SAN DIEGO -- As Fernando Rodney will proudly tell you, the Dominican Republic produces a lot of plantains.
A variety of banana but with less sugar, thicker skins and more starch, plantains are enormously popular in the Caribbean, particularly in the Dominican Republic. They are an extremely popular food item and a prominent export there. (One recent report says the country consumes 2.4 billion plantains a year, or more than 200 per person.)
"We're born eating plátanos, either smashed or boiled," pitcher Ervin Santana said, using the Spanish word for plantain. "So it's in our blood."
It also has been in Rodney's hand, waistband or locker during the World Baseball Classic. It's the continuation of a routine that started four years ago at the last WBC, which the Dominican Republic won.
Moises Alou, the team's general manager, recalled that a bunch of fans brought plantains to a 2013 WBC game "as if they were the Dominican national fruit." Alou says Rodney, the veteran major league closer who joined the Arizona Diamondbacks this offseason, asked a fan for one. After that, Alou said, "It was all about the plantain and plátano power. It's been like the icon for the Dominican team."

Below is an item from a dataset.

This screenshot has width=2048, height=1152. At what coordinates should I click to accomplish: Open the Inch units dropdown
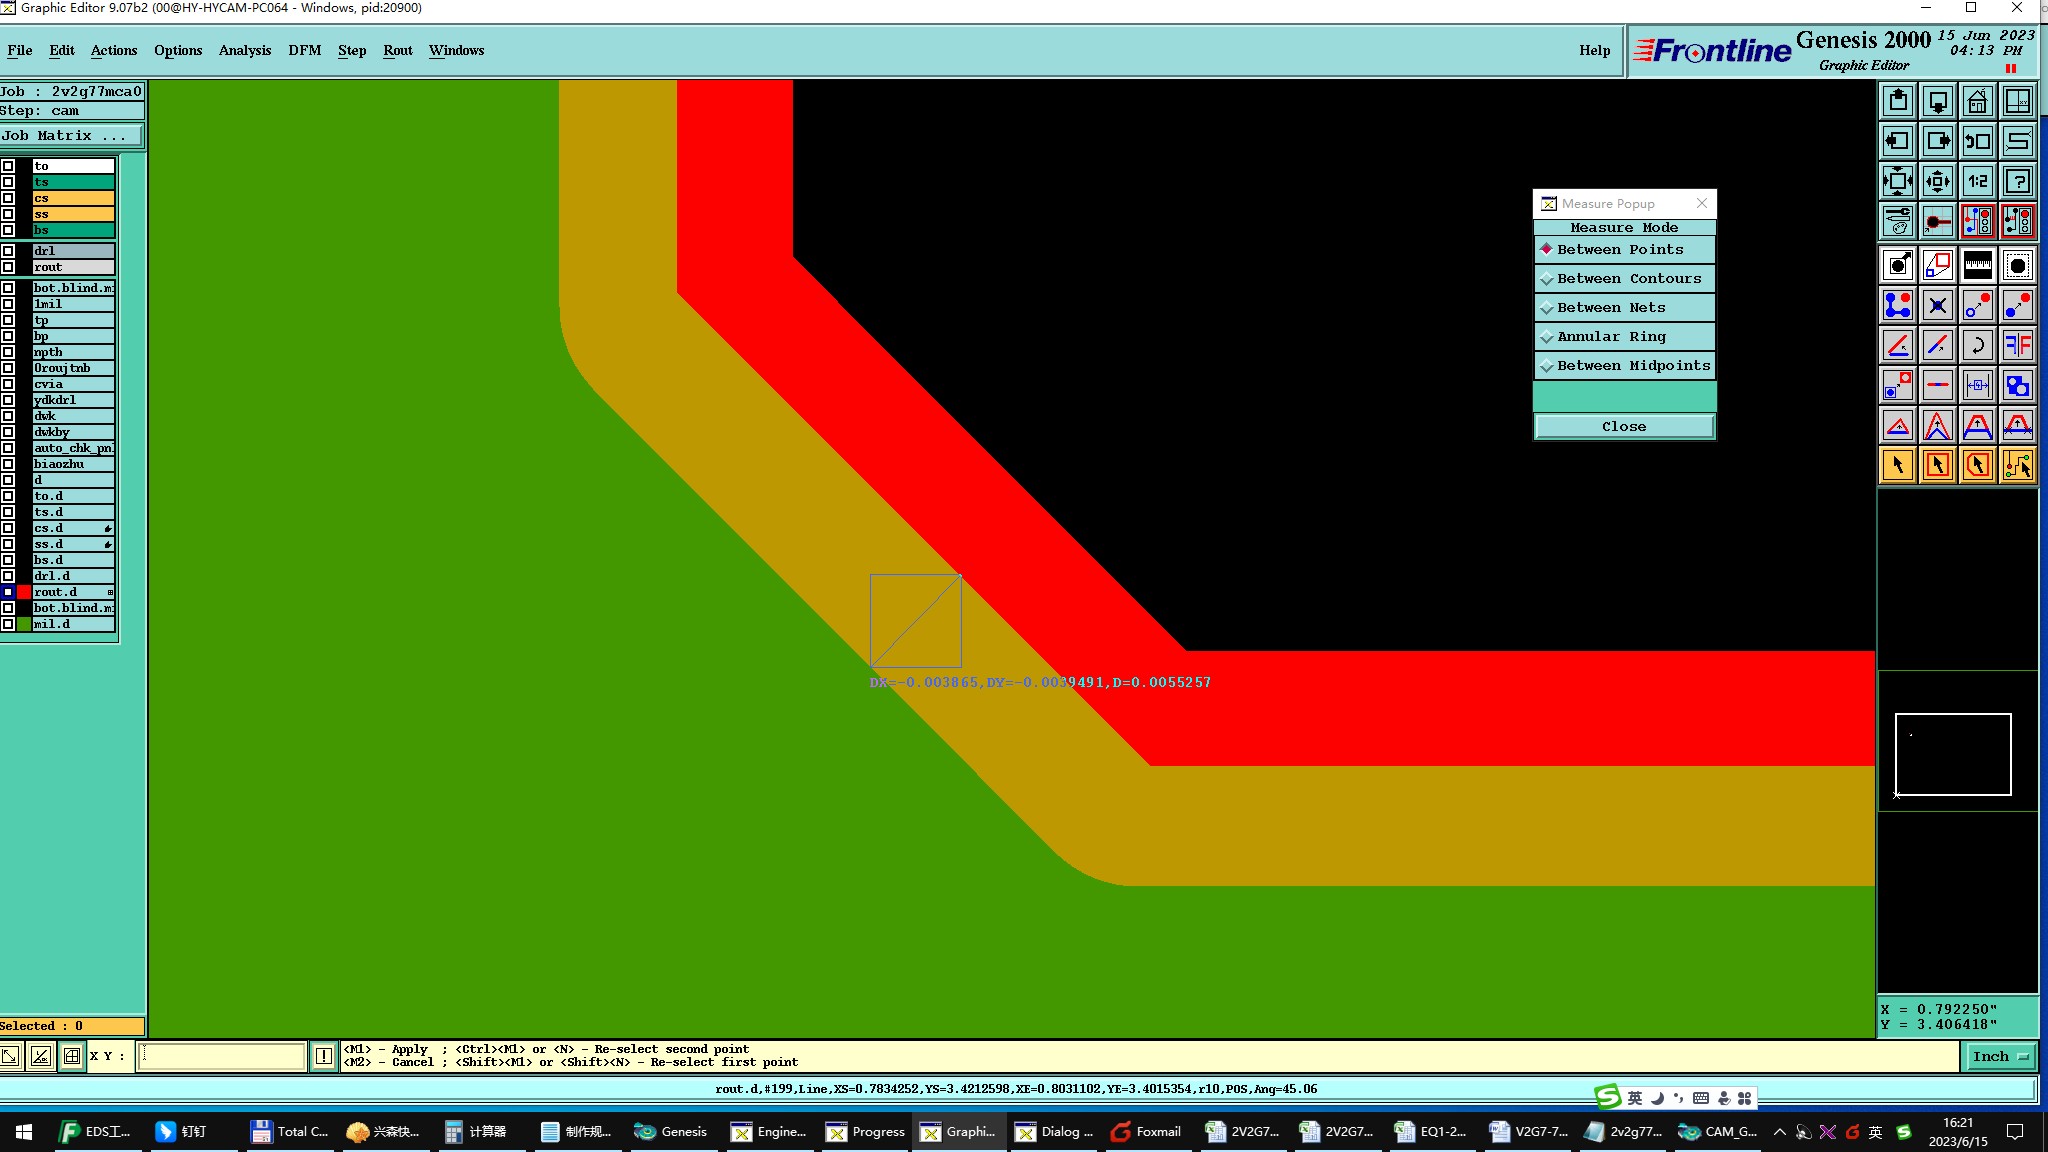pos(2001,1057)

It certainly has. Rodney, known throughout his career for striking a bow-and-arrow pose after closing out games, has become the center of plantain attention. He'll tuck one in his belt -- "It's his gun; it protects him," outfielder Nelson Cruz said -- and raise it up to enormous applause from Dominican fans during pregame introductions. While posing for one team photo, the entire Dominican squad mimicked Rodney's arrow gesture while he hoisted a large plantain.
"This is representing the country," Rodney said. "People know it's a plantain. We won the WBC when the plantain was there. It was plantain time."
Rodney says he buys a new plantain at a supermarket each day during the WBC and brings it to the ballpark, keeping it in the clubhouse when he doesn't have it in the dugout or during pregame introductions.
"I tell my friends I'm going to show off when we come out for the presentation before the national anthem," Rodney said. "Some working people [in the Dominican] like it. It's like the key for the WBC to represent the Dominican Republic."
Plantain growers in the Dominican Republic will often send Rodney photos of themselves copying his arrow pose. Fans asked him to autograph plantains they brought to last week's first-round WBC games in Miami. Cruz said he even saw a fan wearing a plantain necklace.
"It's fun," Cruz said. "We enjoy it and we embrace it. I think the whole country is into it."
Especially at meal time. A popular breakfast dish in the Dominican is mangu -- plantains that are boiled, mashed and sprinkled with sautéed onions.
"Mashed plantain is the national Dominican breakfast, and baseball is the national Dominican sport," Alou said. "So it's a good mix."
Rodney's routine is spreading. "Plátano Power" signs have popped up at WBC games, and fans have been tweeting about #platanopower, some including videos in which they are holding large plantains.
"Everything you see on social media right now is all about the plátano power, and plátano this and plátano that," shortstop Manny Machado said. "It's kind of fun. It keeps us loose. That's one of the things we have on this team is we just try to keep it fun, as loose as possible. Because that transfers out to the field when we're out there playing."
Can other WBC teams duplicate the phenomenon? Team Israel doesn't have plantains, but utility player Cody Decker keeps a life-size Mensch on the Bench doll in the dugout. The U.S. team, meanwhile, has a bald eagle statue.
"But it's not something that we wave around in the dugout," U.S. outfielder Christian Yelich said. "I think it's just something the [Dominican] team does."
Another thing the Dominican team does is win. The defending champions had an 11-game WBC win streak until they lost to Puerto Rico on Tuesday in a second-round contest. They'll try to get back on track Thursday night against Venezuela.
Perhaps Rodney might want to keep two plantains in his belt.